- Leader: Manuel Gasparyan
- Founded: 2006
- Headquarters: Yerevan
- National Assembly: 0 / 107

= Democratic Way Party =

The Democratic Way Party (Ժողովրդավարական ուղի կուսակցություն), also known as the People's Way party or Democratic Path, is a political party in Armenia. It is led by Manuel Gasparyan.

==History==
The Democratic Way Party was founded in 2006 and is led by Manuel Gasparyan, a former member of parliament and son of Manuk Gasparyan, the founder of the party. The party was a former member of the Armenian National Congress. The party currently has no representation in the National Assembly and acts as an extra-parliamentary force.

Prior to the 2018 Armenian parliamentary election, the party announced its support and endorsement of the Sasna Tsrer Pan-Armenian Party.

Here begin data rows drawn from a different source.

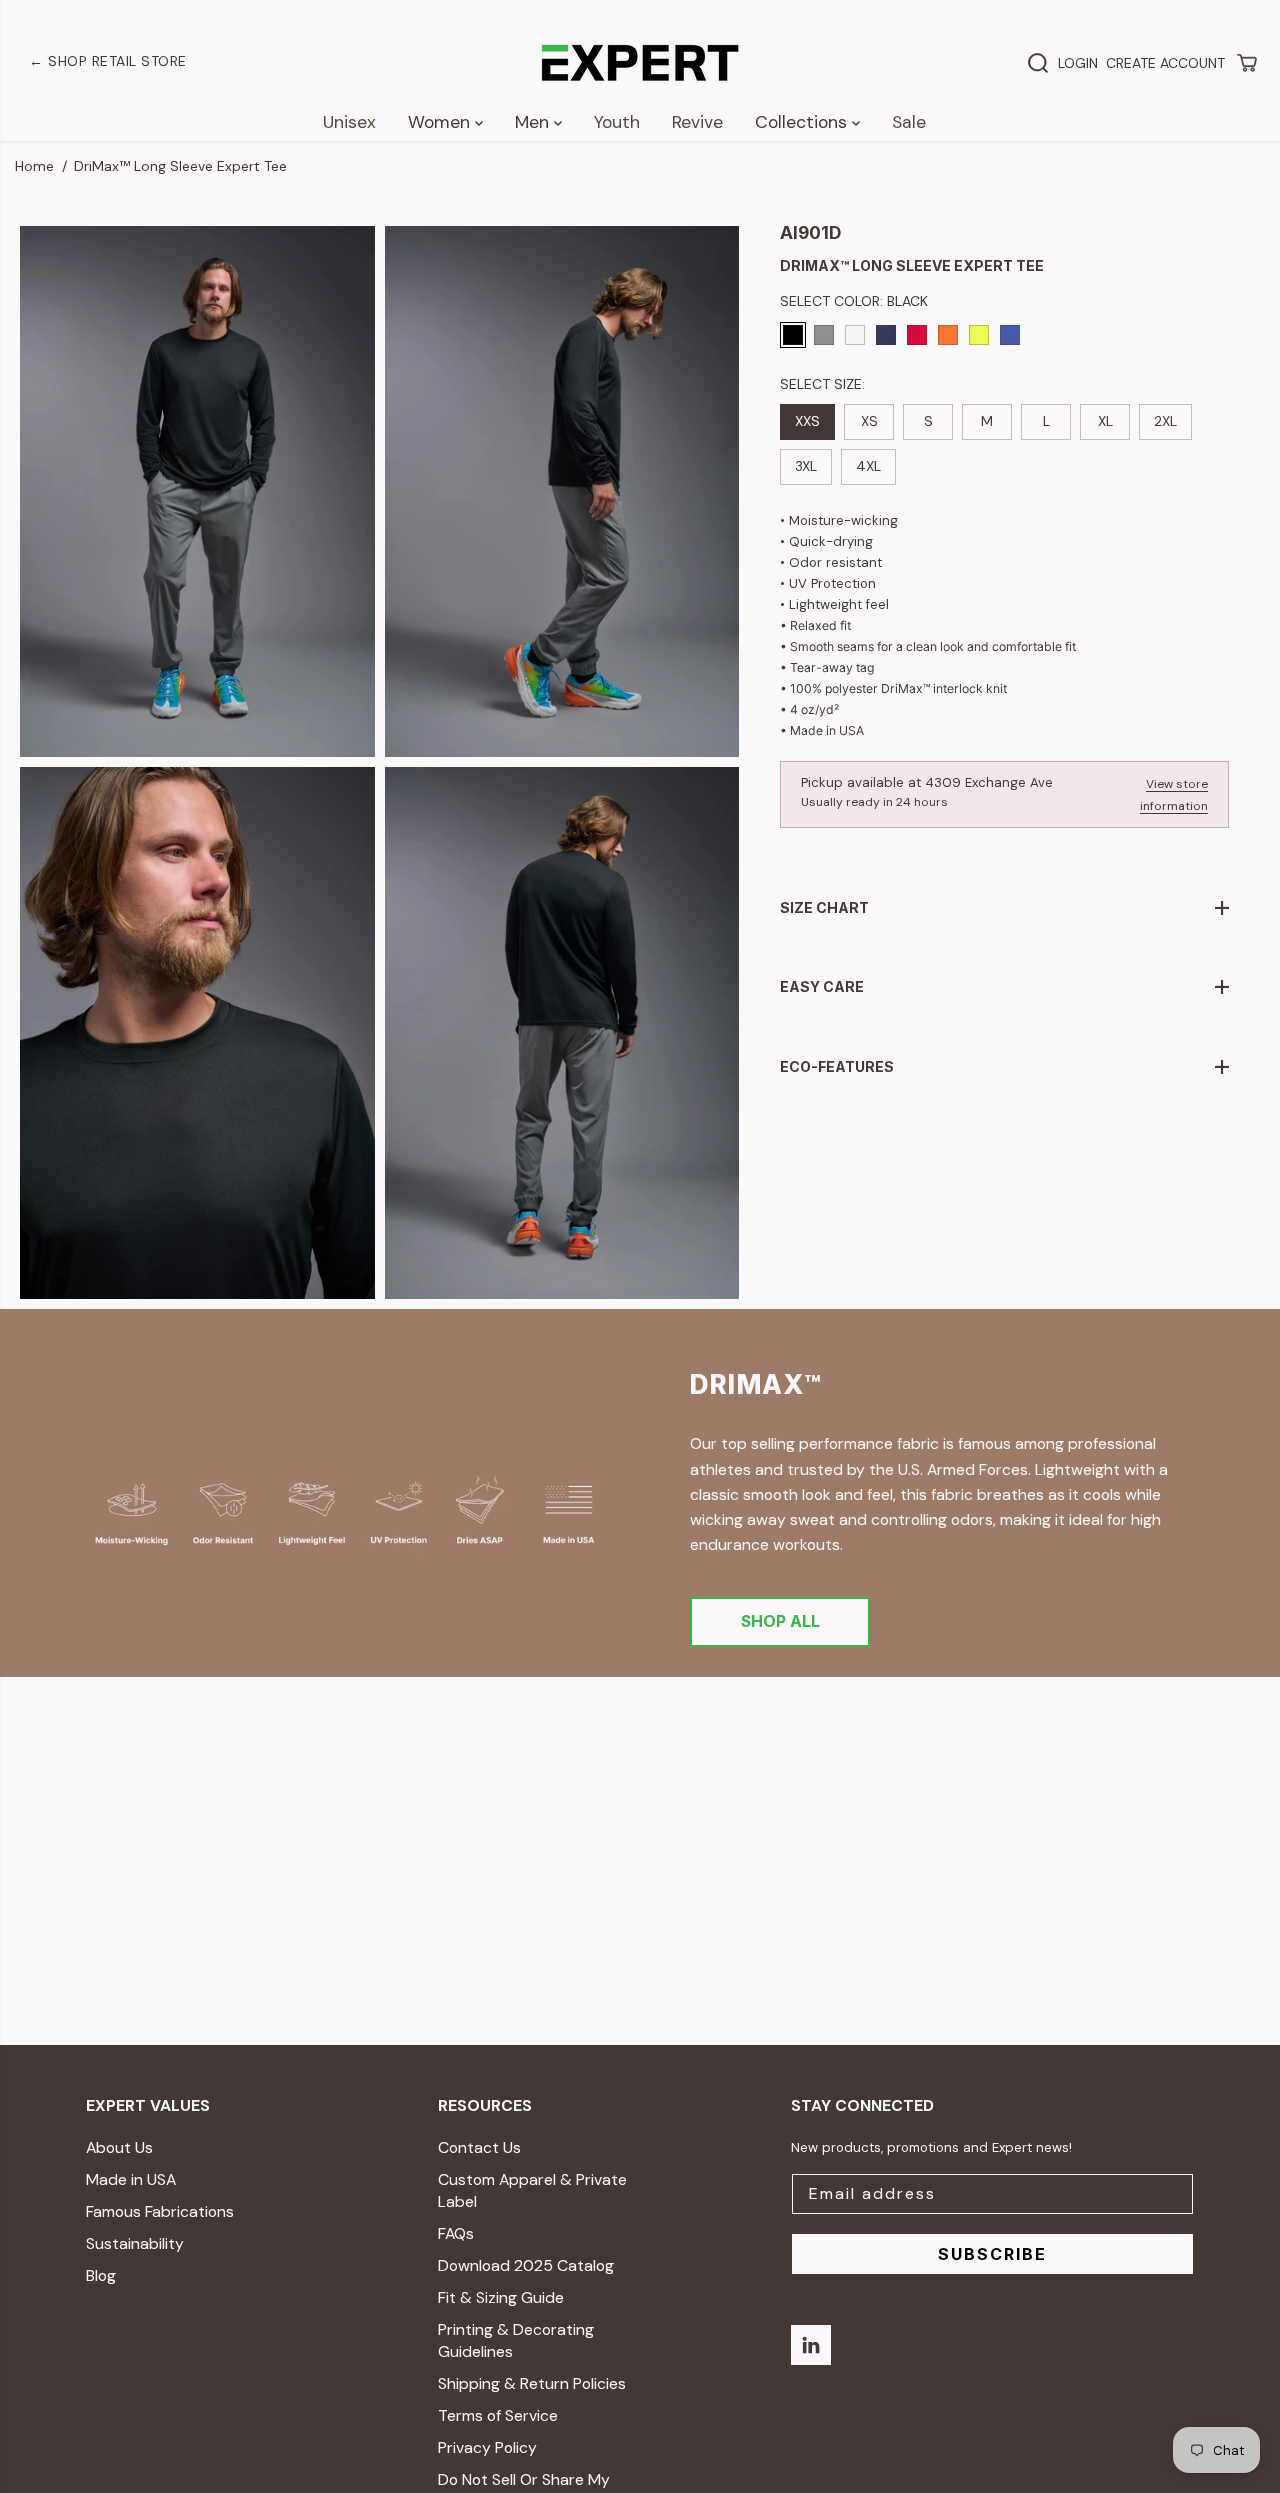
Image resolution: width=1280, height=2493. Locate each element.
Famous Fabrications (160, 2211)
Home (34, 166)
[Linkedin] (811, 2345)
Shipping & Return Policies (532, 2383)
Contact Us (479, 2147)
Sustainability (135, 2243)
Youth (617, 122)
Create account (1165, 63)
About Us (119, 2147)
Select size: (822, 384)
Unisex (349, 122)
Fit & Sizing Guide (501, 2297)
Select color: (854, 301)
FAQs (456, 2233)
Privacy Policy (487, 2447)
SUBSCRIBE (992, 2254)
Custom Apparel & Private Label (532, 2190)
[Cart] (1247, 63)
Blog (101, 2275)
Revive (697, 122)
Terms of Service (498, 2415)
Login (1078, 63)
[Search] (1038, 63)
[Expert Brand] (640, 63)
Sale (909, 122)
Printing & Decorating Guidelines (516, 2340)
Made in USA (131, 2179)
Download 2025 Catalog (526, 2265)
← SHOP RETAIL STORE (108, 61)
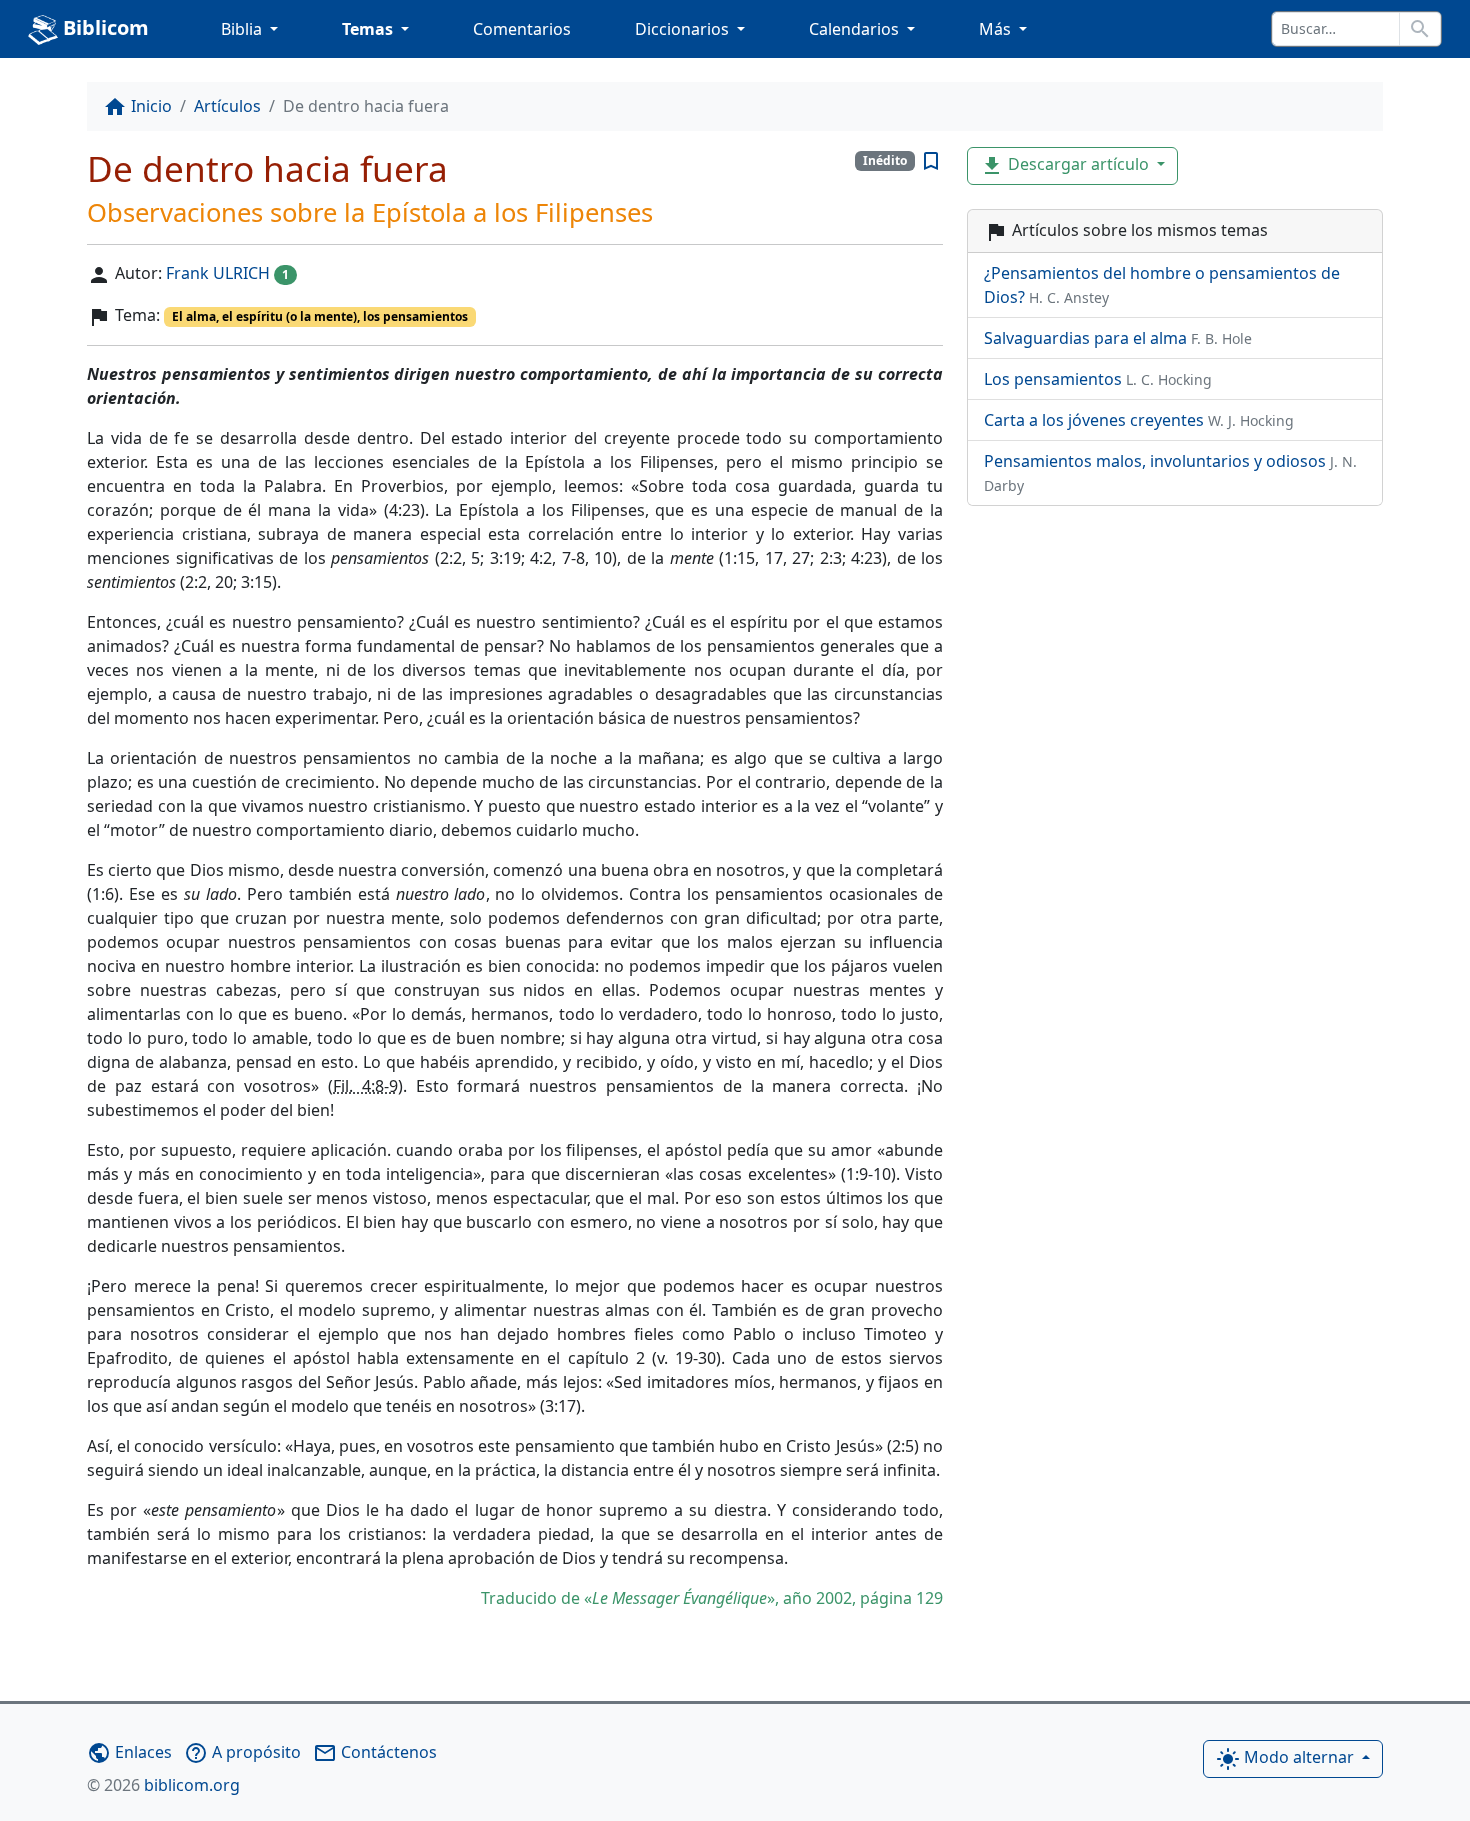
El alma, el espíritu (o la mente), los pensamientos (320, 316)
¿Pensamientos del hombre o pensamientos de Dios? (1162, 285)
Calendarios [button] (856, 29)
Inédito (885, 160)
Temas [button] (369, 29)
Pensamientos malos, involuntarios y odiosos (1170, 472)
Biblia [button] (243, 29)
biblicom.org (163, 1785)
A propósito (242, 1752)
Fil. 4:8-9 (365, 1086)
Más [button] (997, 29)
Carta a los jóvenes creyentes (1139, 420)
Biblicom (103, 27)
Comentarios (522, 29)
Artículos (227, 106)
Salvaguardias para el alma (1118, 338)
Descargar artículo (1066, 166)
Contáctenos (375, 1752)
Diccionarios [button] (684, 29)
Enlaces (129, 1752)
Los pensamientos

The party boycotted the 2021 Armenian parliamentary elections, claiming the election would be rigged. In December 2021, the party signed a declaration with over a dozen other political parties calling on the government to respect democracy and human rights in the country.

==Electoral record==

===National elections===
The party participated in the 2007 Armenian parliamentary election, winning 1.05% of the vote.

The party participated in the 2012 Armenian parliamentary election, winning 0.36% of the vote.

===Local elections===
Several party members participated in the 2013 Yerevan City Council election, under the Heritage party's Hello Yerevan alliance. The alliance came in third place, winning 8.48% of the vote.

The party participated in the 2018 Yerevan City Council election and nominated Manuel Gasparyan to run for mayor of Yerevan. Following the election, the party won just 0.22% of the popular vote, failing to win any seats in the Yerevan City Council. The party released a statement after the election congratulating Prime Minister Nikol Pashinyan's My Step Alliance.